It has been two years since this class of Living Legends was selected, and since then, the organization has gone through changes, including the addition of a new President, Mary Wadland, and the loss of 14 past Living Legends—the organization has lost a total of 43 Living Legends since its inception.
“We are so relieved to finally be here,” states Wadland, “because we knew we were waiting to get this done and we were sad because we knew they had families they wanted to bring in, and it held the process up for the next set of legends. So to finally be here after cancelling and rescheduling several times, and to be able to welcome friends and family again, gives us that much more of a reason to celebrate.”
Because of the two year delay, the next class of Living Legends of Alexandria will be 2022. Nominations are open and will be extended until September 30.
The evening began with words of welcome from President Mary Wadland, and a moment of recognition for all those Living Legends who have passed on. Then Monte Durham, owner of Salon Monte, at 210 Union Street, joined Wadland on stage to officially emcee the evening.
Durham introduced Mayor Justin Wilson, who read an official dedication from all of City Council to the Living Legends, and then he introduced the thirteen Living Legends of Alexandria of 2020.
Your 2020 Living Legends of Alexandria are:
Each Living Legend is selected based on a set of criteria, particularly their contributions to the City of Alexandria. Most of these Living Legends have done incredible work in philanthropy, but overall, a Living Legend is someone who leaves a lasting impact on Alexandria, someone who leaves something behind that, without them, would not have been here otherwise.

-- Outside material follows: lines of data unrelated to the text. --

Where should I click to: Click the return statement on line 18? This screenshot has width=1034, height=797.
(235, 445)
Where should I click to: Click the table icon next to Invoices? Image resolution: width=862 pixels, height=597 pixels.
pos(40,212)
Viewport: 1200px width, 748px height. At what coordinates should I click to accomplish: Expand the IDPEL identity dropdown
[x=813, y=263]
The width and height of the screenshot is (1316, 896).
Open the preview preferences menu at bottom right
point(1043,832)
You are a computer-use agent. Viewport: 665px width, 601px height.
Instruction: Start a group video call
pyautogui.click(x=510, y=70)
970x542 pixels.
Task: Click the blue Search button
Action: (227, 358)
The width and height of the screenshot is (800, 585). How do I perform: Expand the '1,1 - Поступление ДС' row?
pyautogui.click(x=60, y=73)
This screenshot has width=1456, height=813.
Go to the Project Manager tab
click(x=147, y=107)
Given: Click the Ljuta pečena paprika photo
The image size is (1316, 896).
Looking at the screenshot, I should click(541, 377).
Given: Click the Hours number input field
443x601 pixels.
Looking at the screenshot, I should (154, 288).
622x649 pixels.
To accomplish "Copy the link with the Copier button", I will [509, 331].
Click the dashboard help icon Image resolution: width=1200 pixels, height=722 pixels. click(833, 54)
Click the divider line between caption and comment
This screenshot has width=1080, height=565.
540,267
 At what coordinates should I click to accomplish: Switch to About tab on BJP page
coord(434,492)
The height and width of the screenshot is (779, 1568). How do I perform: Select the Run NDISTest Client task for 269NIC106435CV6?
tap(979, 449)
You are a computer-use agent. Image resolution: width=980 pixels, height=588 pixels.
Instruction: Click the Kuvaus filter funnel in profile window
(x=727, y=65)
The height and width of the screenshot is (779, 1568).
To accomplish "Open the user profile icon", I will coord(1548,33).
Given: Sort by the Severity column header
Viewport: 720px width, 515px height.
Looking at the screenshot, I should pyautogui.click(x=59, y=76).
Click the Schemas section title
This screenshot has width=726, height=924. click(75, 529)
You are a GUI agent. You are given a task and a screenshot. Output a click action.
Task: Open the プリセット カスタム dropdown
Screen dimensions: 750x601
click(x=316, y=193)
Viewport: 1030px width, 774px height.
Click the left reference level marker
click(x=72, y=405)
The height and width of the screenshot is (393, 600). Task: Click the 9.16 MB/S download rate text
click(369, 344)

After introductions, a short video was shown depicted just a snippet of each Legend’s efforts in the community. Most of them are involved in multiple local endeavors, including work in the special needs, philanthropic, nonprofit, small business, and youth spheres, but the legacies of these legends extend far beyond their work on paper.
Some have roots that date back to 19th century Alexandria—you might have heard of Frank Fannon’s family business, T.J. Fannon & Sons—others are first generation immigrants to this community—Rosa Landeros prides herself in helping other immigrant families, particularly in the Chirilauga neighborhood, feel welcomed.
Then followed the presentation of official photographs and copies of the dedication to each Legend, and a standing ovation. The evening concluded downstairs in the great room with a live jazz band and locally catered dinner.
The Living Legends of Alexandria organization stands to represent the notion that wherever you are from, you can do good where you are, and you can leave a lasting impact.